FOREIGN Minister Wang Yi vowed today that China will protect its citizens abroad as a Canadian court deliberates on whether to release technology executive Meng Wanzhou who has been held on a US arrest warrant.

Beijing will “spare no effort” to protect against “any bullying that infringes the legitimate rights and interests of Chinese citizens,” Mr Wang told a conference in Shanghai.

Mr Wang didn’t specifically mention the Huawei Technologies Ltd executive Ms Meng, who was arrested in Vancouver on US charges related to possible violations of trade sanctions against Iran.

However, ministry spokesman Lu Kang said Mr Wang was referring to cases of all Chinese abroad, including Ms Meng.

Her arrest on December coincides with an agreement by Presidents Donald Trump and Xi Jinping to implement a 90-day ceasefire in a tariff war between the two countries.

The arrest prompted concern that trade talks might be derailed, but Beijing indicated today that they were going ahead.

China’s economy supremo, Vice Premier Liu He, talked by phone with US Treasury Secretary Steven Mnuchin and Trade Representative Robert Lighthizer about the next round of negotiators, the Ministry of Commerce announced, giving no details of preparations.

The two governments have tried to keep Ms Meng’s case separate from the trade talks, but jitters among companies and investors have shaken global stock markets.

Washington accuses Huawei of using a Hong Kong shell company to sell equipment to Iran in violation of US sanctions, which Washington tries to impose on the rest of the world.

It declares that Ms Meng and Huawei misled banks about the company’s business dealings in Iran.

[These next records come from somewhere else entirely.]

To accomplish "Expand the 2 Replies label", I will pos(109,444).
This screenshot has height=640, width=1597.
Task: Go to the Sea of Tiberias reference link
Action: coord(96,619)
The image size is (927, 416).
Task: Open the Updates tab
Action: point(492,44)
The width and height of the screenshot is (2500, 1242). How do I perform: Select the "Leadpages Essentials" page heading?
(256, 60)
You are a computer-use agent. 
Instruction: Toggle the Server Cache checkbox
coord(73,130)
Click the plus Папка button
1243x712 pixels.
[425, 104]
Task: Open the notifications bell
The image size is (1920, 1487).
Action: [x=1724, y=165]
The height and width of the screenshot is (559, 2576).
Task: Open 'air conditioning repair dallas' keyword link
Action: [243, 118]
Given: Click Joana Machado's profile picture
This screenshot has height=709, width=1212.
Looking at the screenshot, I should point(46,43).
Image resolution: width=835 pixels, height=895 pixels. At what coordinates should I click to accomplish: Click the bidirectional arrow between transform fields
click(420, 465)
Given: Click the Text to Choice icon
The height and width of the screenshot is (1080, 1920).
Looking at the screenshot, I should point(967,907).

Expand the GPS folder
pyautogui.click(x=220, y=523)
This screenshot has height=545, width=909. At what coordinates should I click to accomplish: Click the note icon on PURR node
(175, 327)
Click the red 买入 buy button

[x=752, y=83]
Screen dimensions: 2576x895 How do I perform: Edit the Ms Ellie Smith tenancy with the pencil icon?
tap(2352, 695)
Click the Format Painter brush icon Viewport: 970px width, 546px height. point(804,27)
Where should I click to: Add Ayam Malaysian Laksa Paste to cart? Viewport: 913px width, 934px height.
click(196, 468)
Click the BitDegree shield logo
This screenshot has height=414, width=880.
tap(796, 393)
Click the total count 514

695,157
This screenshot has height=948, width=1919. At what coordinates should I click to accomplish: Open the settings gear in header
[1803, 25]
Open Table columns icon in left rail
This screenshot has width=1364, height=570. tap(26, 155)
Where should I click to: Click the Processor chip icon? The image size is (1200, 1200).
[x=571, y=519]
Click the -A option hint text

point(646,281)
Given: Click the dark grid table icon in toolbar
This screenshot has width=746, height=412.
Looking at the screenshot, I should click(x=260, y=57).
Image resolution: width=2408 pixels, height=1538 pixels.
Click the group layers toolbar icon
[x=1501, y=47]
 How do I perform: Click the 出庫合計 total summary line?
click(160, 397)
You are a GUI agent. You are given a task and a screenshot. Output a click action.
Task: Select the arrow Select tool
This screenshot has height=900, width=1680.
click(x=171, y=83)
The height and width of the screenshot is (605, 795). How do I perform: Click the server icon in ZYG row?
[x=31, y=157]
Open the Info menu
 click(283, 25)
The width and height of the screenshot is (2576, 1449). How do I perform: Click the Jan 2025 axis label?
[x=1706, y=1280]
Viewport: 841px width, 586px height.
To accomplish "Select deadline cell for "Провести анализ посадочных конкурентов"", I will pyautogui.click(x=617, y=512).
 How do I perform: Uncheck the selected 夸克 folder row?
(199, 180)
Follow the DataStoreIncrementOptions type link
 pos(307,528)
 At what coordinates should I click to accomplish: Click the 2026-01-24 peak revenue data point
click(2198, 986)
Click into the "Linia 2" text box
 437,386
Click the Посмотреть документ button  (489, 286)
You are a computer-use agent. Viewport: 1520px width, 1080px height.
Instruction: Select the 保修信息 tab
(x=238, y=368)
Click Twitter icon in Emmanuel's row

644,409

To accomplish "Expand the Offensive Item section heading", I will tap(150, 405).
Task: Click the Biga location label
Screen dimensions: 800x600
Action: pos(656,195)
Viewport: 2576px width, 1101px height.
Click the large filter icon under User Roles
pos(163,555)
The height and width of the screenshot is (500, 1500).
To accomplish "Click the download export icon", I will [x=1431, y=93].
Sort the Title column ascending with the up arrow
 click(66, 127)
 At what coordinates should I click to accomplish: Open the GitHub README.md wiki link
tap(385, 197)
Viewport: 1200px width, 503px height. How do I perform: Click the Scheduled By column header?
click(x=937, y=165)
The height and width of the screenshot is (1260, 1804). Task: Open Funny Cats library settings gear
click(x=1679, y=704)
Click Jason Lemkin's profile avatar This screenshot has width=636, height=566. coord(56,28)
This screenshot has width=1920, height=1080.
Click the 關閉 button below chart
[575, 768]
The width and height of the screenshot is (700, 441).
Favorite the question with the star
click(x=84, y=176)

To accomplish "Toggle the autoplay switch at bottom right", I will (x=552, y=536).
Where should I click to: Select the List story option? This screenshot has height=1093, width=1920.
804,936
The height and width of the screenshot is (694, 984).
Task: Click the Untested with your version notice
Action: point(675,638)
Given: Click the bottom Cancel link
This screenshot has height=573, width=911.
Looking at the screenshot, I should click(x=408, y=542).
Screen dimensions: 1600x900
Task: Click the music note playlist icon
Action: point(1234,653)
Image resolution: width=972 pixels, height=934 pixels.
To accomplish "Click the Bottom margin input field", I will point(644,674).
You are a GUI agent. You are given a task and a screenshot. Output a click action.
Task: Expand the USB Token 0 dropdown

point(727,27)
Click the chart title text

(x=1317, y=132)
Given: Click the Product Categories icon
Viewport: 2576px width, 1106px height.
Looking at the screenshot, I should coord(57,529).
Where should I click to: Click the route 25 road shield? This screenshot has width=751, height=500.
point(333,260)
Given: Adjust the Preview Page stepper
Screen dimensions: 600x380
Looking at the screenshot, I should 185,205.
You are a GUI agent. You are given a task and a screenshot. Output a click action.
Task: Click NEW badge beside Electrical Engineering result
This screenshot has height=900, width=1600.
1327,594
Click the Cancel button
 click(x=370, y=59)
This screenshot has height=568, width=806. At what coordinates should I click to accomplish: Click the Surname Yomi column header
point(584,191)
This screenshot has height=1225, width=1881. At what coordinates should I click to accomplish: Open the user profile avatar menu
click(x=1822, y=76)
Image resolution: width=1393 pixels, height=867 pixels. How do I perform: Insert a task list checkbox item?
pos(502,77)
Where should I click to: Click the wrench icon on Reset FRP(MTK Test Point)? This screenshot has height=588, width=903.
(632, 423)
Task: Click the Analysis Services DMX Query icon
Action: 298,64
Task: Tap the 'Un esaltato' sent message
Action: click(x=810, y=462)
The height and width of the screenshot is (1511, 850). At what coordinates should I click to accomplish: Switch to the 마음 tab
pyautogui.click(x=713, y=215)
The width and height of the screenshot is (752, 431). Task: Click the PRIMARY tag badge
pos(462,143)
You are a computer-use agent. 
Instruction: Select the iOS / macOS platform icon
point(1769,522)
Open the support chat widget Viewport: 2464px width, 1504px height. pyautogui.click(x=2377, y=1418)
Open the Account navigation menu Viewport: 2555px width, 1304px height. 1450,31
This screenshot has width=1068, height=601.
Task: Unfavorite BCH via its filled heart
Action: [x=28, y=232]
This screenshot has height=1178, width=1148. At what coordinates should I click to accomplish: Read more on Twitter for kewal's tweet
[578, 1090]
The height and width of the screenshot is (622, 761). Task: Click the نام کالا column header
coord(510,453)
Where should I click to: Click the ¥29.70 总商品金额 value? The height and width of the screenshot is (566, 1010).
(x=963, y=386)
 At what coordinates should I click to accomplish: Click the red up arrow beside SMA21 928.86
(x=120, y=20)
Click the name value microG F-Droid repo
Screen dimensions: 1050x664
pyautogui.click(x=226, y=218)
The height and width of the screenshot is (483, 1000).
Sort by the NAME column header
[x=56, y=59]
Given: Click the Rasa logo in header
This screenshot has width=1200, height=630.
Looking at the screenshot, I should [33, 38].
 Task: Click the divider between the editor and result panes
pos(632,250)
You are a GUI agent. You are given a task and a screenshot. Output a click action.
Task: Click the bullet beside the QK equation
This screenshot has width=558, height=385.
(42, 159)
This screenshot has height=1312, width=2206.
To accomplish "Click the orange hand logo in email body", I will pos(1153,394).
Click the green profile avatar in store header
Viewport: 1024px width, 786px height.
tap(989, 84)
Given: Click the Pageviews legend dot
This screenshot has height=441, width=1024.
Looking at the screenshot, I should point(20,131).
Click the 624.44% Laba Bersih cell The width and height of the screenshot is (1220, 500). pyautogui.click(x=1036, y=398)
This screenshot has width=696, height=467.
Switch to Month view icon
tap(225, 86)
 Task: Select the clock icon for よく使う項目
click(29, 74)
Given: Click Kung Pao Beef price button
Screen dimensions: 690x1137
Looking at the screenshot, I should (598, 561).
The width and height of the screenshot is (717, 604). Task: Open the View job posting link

Her bail hearing continued today into a third day in front of Justice William Ehrcke in Vancouver.

Prosecutor John Gibb-Carsley has asked the court to reject Ms Meng’s bail request, saying she has vast resources and a strong incentive to flee because US fraud charges carry a possible maximum prison term of 30 years.

Her arrest has set off debate online in China over whether to protest by boycotting Apple, whose iPhone is a rival to Huawei’s smartphone branding, and to support Chinese brands.